* Text for analysis *
-------------------------

In Java 8, is there a ByteStream class?

Use com.google.common.primitives.Bytes.asList(byte[]).stream() instead.


I like this solution since it does it at runtime from a byte [], rather than building a collection and then streaming from a collection. This just does one byte at a time to the stream I believe.

byte [] bytes =_io.readAllBytes(file);
AtomicInteger ai = new AtomicInteger(0);

Stream.generate(() -> bytes[ai.getAndIncrement()]).limit(bytes.length);

However this is quite slow due to the synchronization bottleneck of the AtomicInteger, so back to imperative loops!


Most of the byte-related operations are automatically promoted to int. For example, let's consider the simple method which adds a byte constant to each element of byte[] array returning new byte[] array (potential candidate for ByteStream):

public static byte[] add(byte[] arr, byte addend) {
    byte[] result = new byte[arr.length];
    int i=0;
    for(byte b : arr) {
        result[i++] = (byte) (b+addend);
    }
    return result;
}

See, even though we perform an addition of two byte variables, they are widened to int and you need to cast the result back to byte. In Java bytecode most of byte-related operations (except array load/store and cast to byte) are expressed with 32-bit integer instructions (iadd, ixor, if_icmple and so on). Thus practically it's ok to process bytes as ints with IntStream. We just need two additional operations:

  • Create an IntStream from byte[] array (widening bytes to ints)

-------------------------

* Dataset records *
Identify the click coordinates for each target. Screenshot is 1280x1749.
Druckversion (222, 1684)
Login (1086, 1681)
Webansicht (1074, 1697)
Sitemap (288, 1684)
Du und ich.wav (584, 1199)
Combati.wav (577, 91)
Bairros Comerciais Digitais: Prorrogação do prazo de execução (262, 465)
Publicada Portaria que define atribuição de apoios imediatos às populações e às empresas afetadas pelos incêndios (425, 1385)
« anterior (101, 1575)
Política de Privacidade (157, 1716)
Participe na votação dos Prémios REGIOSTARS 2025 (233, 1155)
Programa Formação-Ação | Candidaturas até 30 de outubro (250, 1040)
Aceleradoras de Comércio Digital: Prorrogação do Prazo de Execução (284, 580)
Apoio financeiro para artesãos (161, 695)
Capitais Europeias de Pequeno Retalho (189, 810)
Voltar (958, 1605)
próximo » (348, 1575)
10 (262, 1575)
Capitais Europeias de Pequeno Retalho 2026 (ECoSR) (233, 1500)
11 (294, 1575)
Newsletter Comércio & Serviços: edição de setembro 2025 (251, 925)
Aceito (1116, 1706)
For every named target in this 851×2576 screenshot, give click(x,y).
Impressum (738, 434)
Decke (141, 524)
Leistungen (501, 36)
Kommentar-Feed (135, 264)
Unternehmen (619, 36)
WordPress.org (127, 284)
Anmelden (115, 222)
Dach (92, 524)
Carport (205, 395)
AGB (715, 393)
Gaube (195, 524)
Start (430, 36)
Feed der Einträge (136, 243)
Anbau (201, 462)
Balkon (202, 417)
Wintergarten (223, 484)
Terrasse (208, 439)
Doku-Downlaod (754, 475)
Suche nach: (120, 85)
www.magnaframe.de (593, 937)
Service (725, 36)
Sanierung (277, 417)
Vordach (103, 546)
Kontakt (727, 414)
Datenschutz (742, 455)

-------------------------

* Work to complete *
Reproduce the entire Java 8 ByteStream text word for word, with nothing changed, added, or left out. The entries have nothing to do with what you are asked to do here.

* Result below *
In Java 8, is there a ByteStream class?

Use com.google.common.primitives.Bytes.asList(byte[]).stream() instead.


I like this solution since it does it at runtime from a byte [], rather than building a collection and then streaming from a collection. This just does one byte at a time to the stream I believe.

byte [] bytes =_io.readAllBytes(file);
AtomicInteger ai = new AtomicInteger(0);

Stream.generate(() -> bytes[ai.getAndIncrement()]).limit(bytes.length);

However this is quite slow due to the synchronization bottleneck of the AtomicInteger, so back to imperative loops!


Most of the byte-related operations are automatically promoted to int. For example, let's consider the simple method which adds a byte constant to each element of byte[] array returning new byte[] array (potential candidate for ByteStream):

public static byte[] add(byte[] arr, byte addend) {
    byte[] result = new byte[arr.length];
    int i=0;
    for(byte b : arr) {
        result[i++] = (byte) (b+addend);
    }
    return result;
}

See, even though we perform an addition of two byte variables, they are widened to int and you need to cast the result back to byte. In Java bytecode most of byte-related operations (except array load/store and cast to byte) are expressed with 32-bit integer instructions (iadd, ixor, if_icmple and so on). Thus practically it's ok to process bytes as ints with IntStream. We just need two additional operations:

  • Create an IntStream from byte[] array (widening bytes to ints)